*ВЫБРАННЫЙ ФРАГМЕНТ*
________________________________________

Несомненная "русскость" Бродского начинается уж хотя бы с упрямого традиционализма его версификации. Русский поэтический язык, как известно, отличается от английского неисчерпаемостью своих рифм и неустаревающими строгими размерами, в английской лирике давно уже ставшими сугубой прерогативой поп-песен, детских стишков и юмористики. Поэтому действительно "русскоязычными" в русской поэзии являются формальные авангардисты-верлибристы, использующие наш язык лишь как отстраненный метод (Геннадий Айги). Стихотворный строй Бродского, напротив, поражает именно тем, что в конце двадцатого века отечественная литература, и только она, позволила ему писать такие "новые" в смысловом отношении и одновременно такие "неавангардные" вещи. И даже отдельные поздние его опыты со свободным стихом уже не смотрятся как авангардизм, ибо они — результат долгой работы в рамках традиционных поэтических форм.

Что же касается тематического диапазона Бродского, то он — и вовсе самое лучшее свидетельство его "русскости". Бродского постоянно занимают все те и все то, что, казалось бы, далеко отстоит от его внешне отчужденной, стоической маски. Всемирная отзывчивость таинственным образом проникает в стройные ряды характерных для него "римских" аллегорий и расстраивает их вычурные построения. То и дело рядом с консулами, легионерами и марками аврелиями у Бродского возникают совсем другие, пронзительные, отчетливо русские образы. "Пришел сон из семи сел…", "В деревне Бог живет не по углам…", "Колесник умер, бондарь уехал в Архангельск к жене…", "Ты забыла деревню, затерянную в болотах…" — эти и другие "северные" стихи мог написать только человек, искренне полюбивший деревню — несмотря на то, что не там он родился, не там ему и умирать. Собственно, сам "сельскохозяйственный рабочий Бродский", впоследствии возражая на визгливый правозащитный крик ("Ах как вы там наверное страдали!"), просто и смело говорил, что так хорошо, как там, ему нигде и никогда не было. Я не оговорился, отрицать "страдания" на виду у настырно сочувствующей публики — была явная умственная смелость. Неудивительно, что Бродский прекратил всякие отношения с либеральным профессором Эткиндом, когда тот опубликовал на Западе патетическую книгу о суде над "тунеядцем". Выставлять себя в качестве жертвы, когда в России были и есть жертвы истинные, — недостойно, и именно этим в определенных ситуациях человек консервативного склада отличается от недоумков, кричавших в эфире задолжавшего НТВ, что "мы будем умирать как Мандельштам".

________________________________________

[Собранные данные]

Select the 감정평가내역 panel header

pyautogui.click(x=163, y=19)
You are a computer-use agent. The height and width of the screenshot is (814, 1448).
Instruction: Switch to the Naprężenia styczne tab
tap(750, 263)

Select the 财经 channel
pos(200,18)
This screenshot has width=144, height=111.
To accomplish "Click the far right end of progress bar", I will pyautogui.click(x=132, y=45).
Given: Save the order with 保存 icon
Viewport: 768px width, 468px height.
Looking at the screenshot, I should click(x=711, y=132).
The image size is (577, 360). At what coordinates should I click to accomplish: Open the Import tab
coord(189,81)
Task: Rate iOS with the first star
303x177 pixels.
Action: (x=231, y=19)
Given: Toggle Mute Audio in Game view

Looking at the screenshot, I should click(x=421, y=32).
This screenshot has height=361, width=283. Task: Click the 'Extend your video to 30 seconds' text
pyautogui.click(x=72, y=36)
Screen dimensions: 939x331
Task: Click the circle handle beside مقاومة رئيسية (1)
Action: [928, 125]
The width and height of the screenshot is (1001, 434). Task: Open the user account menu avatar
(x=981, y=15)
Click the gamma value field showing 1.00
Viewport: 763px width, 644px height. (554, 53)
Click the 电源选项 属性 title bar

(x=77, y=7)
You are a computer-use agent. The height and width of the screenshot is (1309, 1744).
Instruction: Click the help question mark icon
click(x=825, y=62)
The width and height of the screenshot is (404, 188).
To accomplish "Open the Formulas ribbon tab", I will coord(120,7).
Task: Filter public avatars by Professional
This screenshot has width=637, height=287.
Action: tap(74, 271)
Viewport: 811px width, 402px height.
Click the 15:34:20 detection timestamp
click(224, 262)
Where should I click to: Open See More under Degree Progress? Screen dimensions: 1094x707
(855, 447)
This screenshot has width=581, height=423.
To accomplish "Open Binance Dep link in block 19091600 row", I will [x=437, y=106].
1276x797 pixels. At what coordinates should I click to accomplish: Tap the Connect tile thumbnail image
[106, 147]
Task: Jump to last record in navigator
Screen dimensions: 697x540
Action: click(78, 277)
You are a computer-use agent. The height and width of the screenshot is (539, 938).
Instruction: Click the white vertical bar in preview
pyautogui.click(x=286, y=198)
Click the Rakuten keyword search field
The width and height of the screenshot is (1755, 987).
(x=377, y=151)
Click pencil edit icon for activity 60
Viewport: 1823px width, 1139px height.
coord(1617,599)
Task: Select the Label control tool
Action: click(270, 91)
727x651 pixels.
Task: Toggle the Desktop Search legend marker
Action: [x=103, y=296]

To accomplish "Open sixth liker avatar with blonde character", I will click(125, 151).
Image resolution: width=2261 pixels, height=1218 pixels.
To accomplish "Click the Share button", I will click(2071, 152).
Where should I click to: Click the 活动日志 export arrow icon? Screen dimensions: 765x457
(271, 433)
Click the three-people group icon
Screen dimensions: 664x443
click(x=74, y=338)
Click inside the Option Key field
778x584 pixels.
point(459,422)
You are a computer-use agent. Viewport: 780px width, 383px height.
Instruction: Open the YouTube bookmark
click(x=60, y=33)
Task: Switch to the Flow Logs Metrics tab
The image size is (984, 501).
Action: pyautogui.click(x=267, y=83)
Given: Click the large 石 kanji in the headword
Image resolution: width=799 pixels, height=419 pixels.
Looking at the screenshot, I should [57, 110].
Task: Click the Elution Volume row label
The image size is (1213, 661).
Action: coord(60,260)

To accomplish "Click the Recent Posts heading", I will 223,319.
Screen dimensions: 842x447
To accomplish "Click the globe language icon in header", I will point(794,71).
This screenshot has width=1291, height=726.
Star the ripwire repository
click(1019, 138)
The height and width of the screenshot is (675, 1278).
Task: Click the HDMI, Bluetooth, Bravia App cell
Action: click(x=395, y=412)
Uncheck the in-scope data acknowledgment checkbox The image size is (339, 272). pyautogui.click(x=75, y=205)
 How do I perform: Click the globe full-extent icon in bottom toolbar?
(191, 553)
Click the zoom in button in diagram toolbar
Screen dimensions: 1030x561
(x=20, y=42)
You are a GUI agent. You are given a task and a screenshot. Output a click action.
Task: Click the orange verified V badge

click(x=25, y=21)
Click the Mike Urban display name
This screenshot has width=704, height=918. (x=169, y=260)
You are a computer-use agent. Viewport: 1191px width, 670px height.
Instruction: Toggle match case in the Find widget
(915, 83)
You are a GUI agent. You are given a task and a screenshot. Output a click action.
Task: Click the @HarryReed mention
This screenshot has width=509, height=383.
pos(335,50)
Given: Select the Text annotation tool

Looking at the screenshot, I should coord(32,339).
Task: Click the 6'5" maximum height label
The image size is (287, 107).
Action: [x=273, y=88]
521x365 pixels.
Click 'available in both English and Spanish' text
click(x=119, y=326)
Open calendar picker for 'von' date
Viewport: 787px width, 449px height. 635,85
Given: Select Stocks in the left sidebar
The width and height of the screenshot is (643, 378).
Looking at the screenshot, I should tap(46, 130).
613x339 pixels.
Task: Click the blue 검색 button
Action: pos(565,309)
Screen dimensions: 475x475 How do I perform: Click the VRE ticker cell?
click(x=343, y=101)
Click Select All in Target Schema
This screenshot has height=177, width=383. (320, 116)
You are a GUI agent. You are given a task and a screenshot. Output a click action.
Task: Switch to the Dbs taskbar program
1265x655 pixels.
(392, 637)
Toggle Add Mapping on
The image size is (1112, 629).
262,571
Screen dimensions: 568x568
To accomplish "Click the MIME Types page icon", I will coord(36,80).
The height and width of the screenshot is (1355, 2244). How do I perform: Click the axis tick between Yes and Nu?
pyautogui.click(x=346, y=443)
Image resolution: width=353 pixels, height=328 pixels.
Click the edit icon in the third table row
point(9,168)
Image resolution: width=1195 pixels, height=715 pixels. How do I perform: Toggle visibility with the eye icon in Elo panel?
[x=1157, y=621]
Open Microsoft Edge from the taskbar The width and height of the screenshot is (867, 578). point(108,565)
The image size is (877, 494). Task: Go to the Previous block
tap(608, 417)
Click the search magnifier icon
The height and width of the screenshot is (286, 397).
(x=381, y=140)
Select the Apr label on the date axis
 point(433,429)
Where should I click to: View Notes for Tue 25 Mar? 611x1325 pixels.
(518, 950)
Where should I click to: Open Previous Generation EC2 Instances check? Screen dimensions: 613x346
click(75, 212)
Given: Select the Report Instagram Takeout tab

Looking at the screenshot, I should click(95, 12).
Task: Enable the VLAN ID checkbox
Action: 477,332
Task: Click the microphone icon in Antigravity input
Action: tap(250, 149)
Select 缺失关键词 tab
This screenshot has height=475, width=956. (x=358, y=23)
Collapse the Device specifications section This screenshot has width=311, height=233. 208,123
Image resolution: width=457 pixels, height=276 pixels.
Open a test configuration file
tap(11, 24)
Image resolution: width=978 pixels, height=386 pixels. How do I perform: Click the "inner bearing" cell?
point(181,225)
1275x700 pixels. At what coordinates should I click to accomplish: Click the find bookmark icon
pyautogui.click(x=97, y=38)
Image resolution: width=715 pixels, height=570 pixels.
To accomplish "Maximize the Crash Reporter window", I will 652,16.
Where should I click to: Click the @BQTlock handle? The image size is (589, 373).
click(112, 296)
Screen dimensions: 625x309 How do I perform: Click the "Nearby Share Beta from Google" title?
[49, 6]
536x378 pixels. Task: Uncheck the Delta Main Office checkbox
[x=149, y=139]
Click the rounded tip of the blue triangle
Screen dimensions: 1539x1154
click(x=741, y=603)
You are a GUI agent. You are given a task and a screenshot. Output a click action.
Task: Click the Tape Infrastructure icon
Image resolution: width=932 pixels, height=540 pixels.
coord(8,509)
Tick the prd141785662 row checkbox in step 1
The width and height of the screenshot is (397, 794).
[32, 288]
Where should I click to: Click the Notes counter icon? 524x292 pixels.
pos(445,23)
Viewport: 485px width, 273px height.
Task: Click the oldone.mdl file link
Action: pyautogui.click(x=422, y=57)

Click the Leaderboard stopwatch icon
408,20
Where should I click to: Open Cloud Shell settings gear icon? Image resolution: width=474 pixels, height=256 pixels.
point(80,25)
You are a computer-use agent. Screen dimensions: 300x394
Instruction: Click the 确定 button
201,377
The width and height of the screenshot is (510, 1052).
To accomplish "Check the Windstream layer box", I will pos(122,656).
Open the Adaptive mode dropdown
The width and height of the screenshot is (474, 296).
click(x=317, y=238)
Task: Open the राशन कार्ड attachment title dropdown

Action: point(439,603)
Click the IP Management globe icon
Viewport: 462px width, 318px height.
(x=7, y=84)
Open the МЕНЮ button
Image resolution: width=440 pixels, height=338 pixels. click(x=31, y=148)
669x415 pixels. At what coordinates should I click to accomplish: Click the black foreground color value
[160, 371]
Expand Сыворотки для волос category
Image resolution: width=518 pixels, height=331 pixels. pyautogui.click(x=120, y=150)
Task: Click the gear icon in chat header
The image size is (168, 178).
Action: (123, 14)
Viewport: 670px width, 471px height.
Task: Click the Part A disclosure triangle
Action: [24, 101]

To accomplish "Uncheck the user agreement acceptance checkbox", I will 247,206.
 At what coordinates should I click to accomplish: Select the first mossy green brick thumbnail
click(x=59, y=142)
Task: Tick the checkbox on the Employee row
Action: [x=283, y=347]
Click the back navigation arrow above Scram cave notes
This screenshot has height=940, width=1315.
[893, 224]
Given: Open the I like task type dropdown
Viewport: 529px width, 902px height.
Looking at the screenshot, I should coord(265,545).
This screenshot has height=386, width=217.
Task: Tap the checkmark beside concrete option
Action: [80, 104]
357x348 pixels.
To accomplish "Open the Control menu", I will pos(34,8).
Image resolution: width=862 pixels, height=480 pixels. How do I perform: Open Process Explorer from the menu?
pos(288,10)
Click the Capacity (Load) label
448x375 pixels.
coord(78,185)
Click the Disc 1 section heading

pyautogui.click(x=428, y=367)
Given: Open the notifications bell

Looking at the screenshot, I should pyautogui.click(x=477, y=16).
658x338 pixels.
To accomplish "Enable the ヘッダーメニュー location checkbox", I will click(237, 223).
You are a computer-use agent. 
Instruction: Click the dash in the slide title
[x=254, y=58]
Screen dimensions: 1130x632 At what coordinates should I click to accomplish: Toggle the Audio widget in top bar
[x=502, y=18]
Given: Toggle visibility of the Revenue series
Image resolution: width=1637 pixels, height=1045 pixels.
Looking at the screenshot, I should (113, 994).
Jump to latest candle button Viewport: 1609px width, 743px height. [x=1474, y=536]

________________________________________

*ЧТО ТРЕБУЕТСЯ*
(1) С кем, согласно фрагменту о Бродском, поэт прекратил всякие отношения после публикации на Западе книги о суде над «тунеядцем»?
(2) Напишите продолжение фрагмента о Бродском, начиная сразу после его последнего предложения.

*ОТВЕТЫ К ЗАДАНИЯМ*
(1) С либеральным профессором Эткиндом.

(2)
Русскоязычный писатель становится русским, прежде всего когда ощущает свое довольно-таки скромное место в мироздании, место, предназначенное лишь для того, чтобы сообщить вовне о состоянии соборного русского языка и мере того отчаяния, что, напротив, у каждого свое. И в этом стихи, эссе, интервью Бродского убеждают ничуть не меньше, чем проза Солженицына, Мамлеева и Лимонова, других великих русских. "Горбунов и Горчаков" или "Речь о пролитом молоке" рассказывают нам о жизни языка в России и о невероятно метафизически насыщенной (к худу ли, к благу ли) жизни его носителей ничуть не меньше, чем такая "солидная" проза, как "Архипелаг", "Шатуны" или "У нас была великая эпоха". При всем том — не забудем, что для Бродского путь к осознанию самого существования державной ("На смерть Жукова") или почвеннической тематики был в тысячу раз сложнее. Молодому человеку, выросшему в Ленинграде-Петербурге (а Бродский времен норенской ссылки был именно молодым человеком), сложно суметь "отмыслить" что-то еще кроме цивилизации и Европы, а уж тем более понять: это "что-то", с виду кривое и затрапезное, заслуживает внимания никак не меньшего, чем какой-нибудь готический стиль. Бродский — сумел, и вот хороший тому стихотворный пример: "Как славно вечером в избе, запутавшись в своей судьбе, отбросить мысли о себе (курсив мой — Д.О.) и, притворясь, что спишь, забыть о мире сволочном и слушать в сумраке ночном, как в позвоночнике печном разбушевалась мышь... столпотворению причин и содержательных мужчин предпочитая треск лучин и мышеловки сон". В этих строках глубинное русское миросозерцание проявилось у Бродского как никогда сильно. Быть русским в полной мере — значит именно предпочесть русский взгляд на мир. Лежа и притворяясь, что спишь, оценить свое, русское, сонное, уже меж тем хорошо зная и заманчивую европейскую бодрость. Иначе откуда бы в России взяться всемирной отзывчивости.

Ну а после — после у Бродского была Америка, но даже там, занятый иным ландшафтом, иной жизнью, он сумел найти для нее какие-то особые, вроде бы неподходящие ей слова: "И дети в оранжевых куртках, выбегая на улицу, кричат по-английски — "Зима! Зима!". Каким странным и каким русским оказывается здесь это "кричат по-английски", не правда ли? Вот так, тонко и точно, определяется точка, на которой находится смотрящий.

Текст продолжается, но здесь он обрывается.